As various radiating element arrays in the base station antenna 1 and various radio frequency devices become increasingly integrated, conductive circuits on the circuit board in the radio frequency device are becoming more dense, resulting in a very narrow spacing between many adjacent transmission lines of the conductive circuit. In the illustrated example, multiple cavity phase shifters 4 are mounted at a distance from each other to the rear side of the reflector 2. The circuit boards 6 in the various cavity phase shifters 4 may be disposed substantially perpendicular to the reflector 2, thereby forming vertical feed cavity phase shifters 4. Subject to the design space in the base station antenna 1, such a cavity phase shifter 4 is generally constructed to have an elongated profile, i.e., the transverse dimension of the cavity phase shifter 4 perpendicular to the reflector 2 is much smaller than its longitudinal dimension parallel to the reflector 2 and extending along the longitudinal direction of the base station antenna 1. The interior dimensions of such cavity phase shifter 4 are particularly compact, resulting in particularly limited placement space for the conductive circuits on the circuit board 6 therein. For example, the distance between two adjacent segments of transmission lines at some locations of the circuit board 6 in the cavity phase shifter 4 is less than 10 mm, 6 mm, or even less than 4 mm. The arrangement of such a compact conductive circuit can result in undesirable electromagnetic coupling between adjacent transmission lines. Electromagnetic coupling may also be referred to as mutual inductance coupling. When two segments of transmission lines are closer, there may be mutual inductance between the two segments of transmission lines, so that a current change in each segment of transmission line may affect the other transmission line by mutual inductance, resulting in an energy transfer between the two segments of transmission lines. Such electromagnetic coupling can cause undesirable conditions such as increased return loss and insertion loss, and deformation of gain distribution.

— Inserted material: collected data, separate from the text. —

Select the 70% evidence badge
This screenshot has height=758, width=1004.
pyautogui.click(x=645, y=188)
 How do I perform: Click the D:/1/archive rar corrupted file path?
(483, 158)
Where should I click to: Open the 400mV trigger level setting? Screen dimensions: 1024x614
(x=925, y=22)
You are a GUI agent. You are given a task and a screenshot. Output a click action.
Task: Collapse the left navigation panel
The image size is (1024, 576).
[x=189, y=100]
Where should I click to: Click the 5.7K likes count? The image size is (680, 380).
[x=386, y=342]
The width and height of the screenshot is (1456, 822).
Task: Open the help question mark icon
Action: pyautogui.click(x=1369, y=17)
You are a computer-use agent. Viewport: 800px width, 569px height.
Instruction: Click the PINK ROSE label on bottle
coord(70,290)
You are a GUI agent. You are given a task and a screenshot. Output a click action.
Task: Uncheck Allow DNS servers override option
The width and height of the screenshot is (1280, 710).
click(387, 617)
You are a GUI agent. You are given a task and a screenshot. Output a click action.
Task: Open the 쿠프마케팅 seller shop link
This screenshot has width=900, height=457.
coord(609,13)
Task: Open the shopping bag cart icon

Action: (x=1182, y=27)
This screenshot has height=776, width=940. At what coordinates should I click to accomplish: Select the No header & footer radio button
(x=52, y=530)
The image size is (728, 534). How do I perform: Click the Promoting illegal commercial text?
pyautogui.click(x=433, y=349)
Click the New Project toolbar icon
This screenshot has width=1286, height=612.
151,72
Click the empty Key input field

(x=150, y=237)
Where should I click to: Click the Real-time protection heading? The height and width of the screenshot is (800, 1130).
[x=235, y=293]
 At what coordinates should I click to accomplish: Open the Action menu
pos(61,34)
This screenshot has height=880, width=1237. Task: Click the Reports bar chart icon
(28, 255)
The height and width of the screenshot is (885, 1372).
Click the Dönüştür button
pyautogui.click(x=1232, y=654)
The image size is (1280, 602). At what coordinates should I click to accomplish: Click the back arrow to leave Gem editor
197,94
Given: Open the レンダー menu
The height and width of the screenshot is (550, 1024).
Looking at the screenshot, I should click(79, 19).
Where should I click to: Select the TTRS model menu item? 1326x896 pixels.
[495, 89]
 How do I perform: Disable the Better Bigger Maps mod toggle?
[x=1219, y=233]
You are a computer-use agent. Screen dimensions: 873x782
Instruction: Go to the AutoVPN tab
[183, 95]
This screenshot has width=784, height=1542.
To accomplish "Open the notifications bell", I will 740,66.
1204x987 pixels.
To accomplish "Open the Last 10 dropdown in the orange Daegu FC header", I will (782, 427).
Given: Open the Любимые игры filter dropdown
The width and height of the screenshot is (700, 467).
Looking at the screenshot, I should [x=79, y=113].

FIG. 3 is a schematic view of a portion of the circuit board 6 in the cavity phase shifter 4 according to some examples of the present disclosure. As shown in FIG. 3, the circuit board 6 includes a substrate 7, a conductive circuit 8 disposed on the substrate 7, and one or more decoupling elements 9 disposed on the substrate 7, where each decoupling element 9 may be positioned between two adjacent segments of transmission lines 10 of the conductive circuit 8 and configured to at least partially reduce coupling between the two adjacent segments of transmission lines 10. It will be understood that not all decoupling elements and corresponding transmission lines therewith are marked in FIG. 3 for clarity of illustration. As shown in FIG. 3, any of the two adjacent segments of transmission lines 10 may be straight or serpentinely coiled. The decoupling element 9 may be disposed within a relatively narrow space between two adjacent segments of transmission lines 10, and the width of the narrow space, or alternatively, the spacing between two adjacent segments of transmission lines 10 may be less than 10 mm, less than 8 mm, less than 6 mm, or even less than 4 mm. In some examples, the decoupling element 9 may be arranged between, or may be arranged only between two adjacent segments of transmission lines 10, and the spacing between the two adjacent segments of transmission lines 10 may be less than a predetermined value, e.g., less than 10 mm, 8 mm, 6 mm, or even 4 mm. The decoupling element 9 may be made of a conductive material, such as metal copper or aluminum, for example, may be made of the same material as the conductive circuit 8 and/or the transmission lines 10 thereof.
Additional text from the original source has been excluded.